Stored data entries
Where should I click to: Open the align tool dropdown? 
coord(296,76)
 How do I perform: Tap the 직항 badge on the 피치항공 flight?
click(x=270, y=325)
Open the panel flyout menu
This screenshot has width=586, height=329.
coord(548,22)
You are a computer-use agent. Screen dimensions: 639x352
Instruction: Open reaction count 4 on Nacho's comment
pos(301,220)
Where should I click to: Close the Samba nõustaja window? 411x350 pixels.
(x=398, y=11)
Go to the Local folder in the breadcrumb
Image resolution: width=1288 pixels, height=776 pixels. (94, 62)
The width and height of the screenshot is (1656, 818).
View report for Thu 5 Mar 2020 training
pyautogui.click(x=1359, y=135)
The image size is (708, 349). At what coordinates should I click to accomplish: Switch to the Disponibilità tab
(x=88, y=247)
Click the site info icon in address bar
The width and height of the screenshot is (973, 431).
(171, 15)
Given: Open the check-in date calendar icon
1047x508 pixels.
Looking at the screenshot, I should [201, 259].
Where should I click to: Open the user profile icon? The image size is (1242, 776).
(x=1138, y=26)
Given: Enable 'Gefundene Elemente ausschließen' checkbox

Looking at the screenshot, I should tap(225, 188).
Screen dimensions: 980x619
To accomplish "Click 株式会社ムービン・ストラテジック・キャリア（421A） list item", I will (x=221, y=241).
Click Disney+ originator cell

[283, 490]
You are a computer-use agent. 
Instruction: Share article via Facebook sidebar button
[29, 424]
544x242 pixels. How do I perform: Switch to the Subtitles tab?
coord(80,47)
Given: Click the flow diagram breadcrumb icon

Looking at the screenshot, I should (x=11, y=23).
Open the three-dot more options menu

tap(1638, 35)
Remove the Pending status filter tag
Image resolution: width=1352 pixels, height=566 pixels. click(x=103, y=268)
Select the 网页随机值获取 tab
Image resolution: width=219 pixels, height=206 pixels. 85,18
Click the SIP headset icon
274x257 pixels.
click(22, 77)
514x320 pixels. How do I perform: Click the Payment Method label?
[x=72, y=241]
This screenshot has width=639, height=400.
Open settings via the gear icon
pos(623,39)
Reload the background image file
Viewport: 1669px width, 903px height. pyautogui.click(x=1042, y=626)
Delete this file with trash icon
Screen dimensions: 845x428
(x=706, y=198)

[WHAT NEEDS TO BE DONE]
Your answer should be one number: how many lines of the records hold "agent".

[SOLUTION]
2